Dark Mode Light Mode

Vino caos. Il Wall Street Journal celebra Asti e Moscato e parla di “Asti-ization”. E i piemontesi litigano e perdono tempo

Il Wall Street Journal parla di Asti e del Moscato, ne parla bene, addirittura come un trend di moda. E nel Sud Piemonte, invece di cavalcare l’onda produttori e consorzio che fanno? Litigano tra loro.

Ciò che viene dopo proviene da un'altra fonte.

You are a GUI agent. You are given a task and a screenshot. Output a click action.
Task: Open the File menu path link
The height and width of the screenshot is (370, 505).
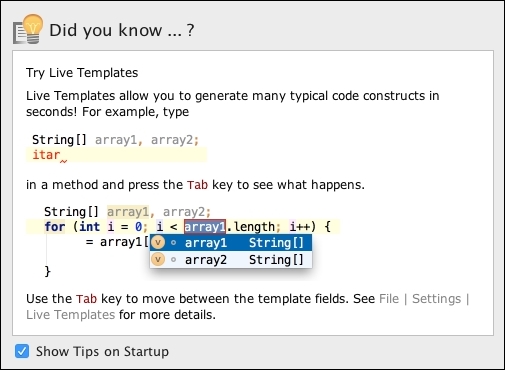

È l’ennesima assurdità legata ad un modo, quello del vino piemontese, che non riesce a diventare adulto. Ma andiamo con ordine. Pochi giorni fa il Wsj, uno dei più autorevoli e diffusi quotidiani Usa, pubblica un articolo (la versione originale qui) di Lettie Teague, una giornalista esperta di vini e cibo, tra le firme più famose del foglio americano. Il pezzo è intitolato: “The Asti-ization of America” cioè “L’Astizzazione dell’America”.

Lettie Teague (Wall Street Journal)

Ebbene che scrive Lettie? In pratica racconta della stagione di successi che stanno avendo in Usa l’Asti spumante e il Moscato d’Asti docg. La collega del Wsj riferisce di consumatori impazziti per le bollicine dolci piemontesi con vendite più che raddoppiate e parla del suo amore per l’altro vino da uve moscato, cioè il Moscato d’Asti “tappo raso” di cui elogia gli aromi e il basso contenuto d’alcol (cita anche tre maison: Saracco, Ceretto e Rivetti) chiudendo il suo articolo con una previsione, che il Moscato conquisterà non solo l’America, ma il mondo.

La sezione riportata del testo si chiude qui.